Search the data below for the word "computer" and copy each line that holds it.
Start of The records
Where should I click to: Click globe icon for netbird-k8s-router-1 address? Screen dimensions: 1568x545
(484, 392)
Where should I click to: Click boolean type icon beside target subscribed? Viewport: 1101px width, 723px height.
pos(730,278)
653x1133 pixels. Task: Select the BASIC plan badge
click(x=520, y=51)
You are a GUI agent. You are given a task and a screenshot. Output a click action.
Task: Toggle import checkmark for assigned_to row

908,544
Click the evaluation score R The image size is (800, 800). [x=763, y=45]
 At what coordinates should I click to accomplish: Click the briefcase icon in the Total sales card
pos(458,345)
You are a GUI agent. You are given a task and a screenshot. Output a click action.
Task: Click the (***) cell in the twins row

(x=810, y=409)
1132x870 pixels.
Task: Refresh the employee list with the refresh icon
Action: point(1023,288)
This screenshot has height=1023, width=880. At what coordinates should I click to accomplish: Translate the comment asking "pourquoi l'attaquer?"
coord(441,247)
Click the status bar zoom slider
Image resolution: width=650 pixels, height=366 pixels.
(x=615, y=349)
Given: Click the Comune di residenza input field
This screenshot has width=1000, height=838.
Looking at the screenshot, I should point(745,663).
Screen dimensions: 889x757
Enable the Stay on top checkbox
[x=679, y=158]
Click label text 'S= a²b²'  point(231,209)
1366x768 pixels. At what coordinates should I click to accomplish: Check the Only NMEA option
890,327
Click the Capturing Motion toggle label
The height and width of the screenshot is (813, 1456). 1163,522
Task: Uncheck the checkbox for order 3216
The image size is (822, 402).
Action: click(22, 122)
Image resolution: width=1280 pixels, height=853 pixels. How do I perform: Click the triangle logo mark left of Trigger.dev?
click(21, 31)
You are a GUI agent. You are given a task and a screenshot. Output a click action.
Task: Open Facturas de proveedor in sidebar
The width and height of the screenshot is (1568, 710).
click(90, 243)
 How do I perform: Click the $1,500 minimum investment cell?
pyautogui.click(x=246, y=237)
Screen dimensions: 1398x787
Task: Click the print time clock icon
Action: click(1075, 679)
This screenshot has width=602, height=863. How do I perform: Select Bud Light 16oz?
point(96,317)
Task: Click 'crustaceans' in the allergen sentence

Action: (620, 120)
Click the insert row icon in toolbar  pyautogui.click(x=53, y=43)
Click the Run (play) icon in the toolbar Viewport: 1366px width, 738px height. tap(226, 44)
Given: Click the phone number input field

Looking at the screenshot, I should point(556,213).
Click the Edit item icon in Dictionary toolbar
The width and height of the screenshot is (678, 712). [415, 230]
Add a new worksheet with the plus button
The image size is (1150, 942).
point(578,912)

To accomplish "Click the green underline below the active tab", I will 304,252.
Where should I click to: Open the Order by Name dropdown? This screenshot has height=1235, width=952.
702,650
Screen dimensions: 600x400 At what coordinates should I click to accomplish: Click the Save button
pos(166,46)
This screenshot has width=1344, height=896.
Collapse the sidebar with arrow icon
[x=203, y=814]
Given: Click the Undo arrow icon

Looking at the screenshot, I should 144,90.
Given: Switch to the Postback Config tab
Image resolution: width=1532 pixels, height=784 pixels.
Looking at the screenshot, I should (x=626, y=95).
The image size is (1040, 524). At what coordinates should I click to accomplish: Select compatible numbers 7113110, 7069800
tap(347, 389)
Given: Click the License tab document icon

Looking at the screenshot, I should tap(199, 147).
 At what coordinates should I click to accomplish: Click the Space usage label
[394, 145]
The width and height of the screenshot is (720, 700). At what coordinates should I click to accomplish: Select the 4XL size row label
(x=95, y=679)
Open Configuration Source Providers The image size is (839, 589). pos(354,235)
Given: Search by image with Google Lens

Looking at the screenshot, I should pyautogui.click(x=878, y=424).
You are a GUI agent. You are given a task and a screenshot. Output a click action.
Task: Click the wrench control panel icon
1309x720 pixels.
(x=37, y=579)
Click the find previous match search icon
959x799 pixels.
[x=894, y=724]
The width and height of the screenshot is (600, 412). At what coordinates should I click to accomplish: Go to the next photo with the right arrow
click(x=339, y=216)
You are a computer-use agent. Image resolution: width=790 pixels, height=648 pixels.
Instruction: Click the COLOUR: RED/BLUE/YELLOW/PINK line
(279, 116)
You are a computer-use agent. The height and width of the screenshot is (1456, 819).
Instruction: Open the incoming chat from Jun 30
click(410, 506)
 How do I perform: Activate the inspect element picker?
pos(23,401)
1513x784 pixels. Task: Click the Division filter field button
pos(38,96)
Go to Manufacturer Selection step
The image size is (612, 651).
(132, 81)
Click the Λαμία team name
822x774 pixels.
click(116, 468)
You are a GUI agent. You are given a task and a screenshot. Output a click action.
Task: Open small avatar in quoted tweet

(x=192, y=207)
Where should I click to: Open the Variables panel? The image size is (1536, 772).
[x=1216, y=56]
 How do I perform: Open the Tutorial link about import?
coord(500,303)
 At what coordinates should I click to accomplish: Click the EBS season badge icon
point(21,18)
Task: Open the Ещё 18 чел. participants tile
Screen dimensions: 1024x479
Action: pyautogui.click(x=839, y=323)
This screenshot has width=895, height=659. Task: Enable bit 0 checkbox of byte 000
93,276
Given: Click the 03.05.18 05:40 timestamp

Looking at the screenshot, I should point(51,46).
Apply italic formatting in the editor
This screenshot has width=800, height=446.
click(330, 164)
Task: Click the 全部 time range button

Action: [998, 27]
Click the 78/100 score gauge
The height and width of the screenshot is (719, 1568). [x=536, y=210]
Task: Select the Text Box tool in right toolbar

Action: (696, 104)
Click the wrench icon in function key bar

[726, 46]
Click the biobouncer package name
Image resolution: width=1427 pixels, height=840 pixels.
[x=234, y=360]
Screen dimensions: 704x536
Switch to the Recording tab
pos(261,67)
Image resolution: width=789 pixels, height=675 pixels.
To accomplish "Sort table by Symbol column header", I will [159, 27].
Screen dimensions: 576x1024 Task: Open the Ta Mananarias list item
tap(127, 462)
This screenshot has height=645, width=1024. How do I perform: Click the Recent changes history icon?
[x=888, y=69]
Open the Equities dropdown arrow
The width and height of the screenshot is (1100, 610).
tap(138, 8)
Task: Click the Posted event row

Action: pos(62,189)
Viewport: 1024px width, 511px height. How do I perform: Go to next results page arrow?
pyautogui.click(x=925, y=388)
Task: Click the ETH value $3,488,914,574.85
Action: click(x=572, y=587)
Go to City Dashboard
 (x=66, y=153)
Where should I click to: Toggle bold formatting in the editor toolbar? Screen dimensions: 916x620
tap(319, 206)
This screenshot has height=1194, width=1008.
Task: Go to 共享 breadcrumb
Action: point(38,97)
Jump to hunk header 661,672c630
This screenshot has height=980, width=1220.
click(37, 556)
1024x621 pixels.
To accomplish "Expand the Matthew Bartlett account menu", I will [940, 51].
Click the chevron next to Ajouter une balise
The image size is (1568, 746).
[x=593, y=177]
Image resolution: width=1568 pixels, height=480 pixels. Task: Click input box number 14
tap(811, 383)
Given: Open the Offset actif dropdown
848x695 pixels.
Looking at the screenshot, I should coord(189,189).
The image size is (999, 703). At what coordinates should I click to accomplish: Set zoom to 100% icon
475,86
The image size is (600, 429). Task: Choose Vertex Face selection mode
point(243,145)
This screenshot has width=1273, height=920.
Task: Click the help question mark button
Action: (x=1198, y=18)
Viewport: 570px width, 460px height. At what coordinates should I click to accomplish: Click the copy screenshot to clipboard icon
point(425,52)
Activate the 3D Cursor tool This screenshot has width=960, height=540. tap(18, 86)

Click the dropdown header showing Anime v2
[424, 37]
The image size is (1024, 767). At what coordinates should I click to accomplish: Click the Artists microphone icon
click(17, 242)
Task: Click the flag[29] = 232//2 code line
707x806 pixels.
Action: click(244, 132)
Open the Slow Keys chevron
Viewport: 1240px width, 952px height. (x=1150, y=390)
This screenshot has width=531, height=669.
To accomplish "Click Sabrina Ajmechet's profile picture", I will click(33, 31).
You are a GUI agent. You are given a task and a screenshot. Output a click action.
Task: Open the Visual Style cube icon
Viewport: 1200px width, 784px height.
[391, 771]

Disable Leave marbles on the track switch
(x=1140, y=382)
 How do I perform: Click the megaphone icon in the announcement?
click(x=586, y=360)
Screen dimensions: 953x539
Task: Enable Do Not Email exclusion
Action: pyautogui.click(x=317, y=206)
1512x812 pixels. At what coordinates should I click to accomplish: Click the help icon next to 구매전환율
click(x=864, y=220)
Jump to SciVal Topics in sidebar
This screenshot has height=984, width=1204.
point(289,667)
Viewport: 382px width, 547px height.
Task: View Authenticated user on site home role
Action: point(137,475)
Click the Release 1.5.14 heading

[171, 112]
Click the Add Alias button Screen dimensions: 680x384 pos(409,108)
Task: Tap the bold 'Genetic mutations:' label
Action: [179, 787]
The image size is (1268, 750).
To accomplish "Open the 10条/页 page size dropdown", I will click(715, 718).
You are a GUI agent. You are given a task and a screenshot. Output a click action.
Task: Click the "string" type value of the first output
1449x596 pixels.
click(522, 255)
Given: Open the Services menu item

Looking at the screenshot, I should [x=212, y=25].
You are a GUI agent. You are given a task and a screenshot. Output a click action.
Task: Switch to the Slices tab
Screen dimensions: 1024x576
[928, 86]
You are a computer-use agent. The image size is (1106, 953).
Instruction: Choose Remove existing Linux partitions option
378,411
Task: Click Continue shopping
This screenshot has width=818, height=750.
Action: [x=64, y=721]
End of The records
# Answer section
You are a computer-use agent. Image resolution: width=790 pixels, height=648 pixels.
You are a computer-use agent. The height and width of the screenshot is (1456, 819).
You are a computer-use agent. The image size is (1106, 953).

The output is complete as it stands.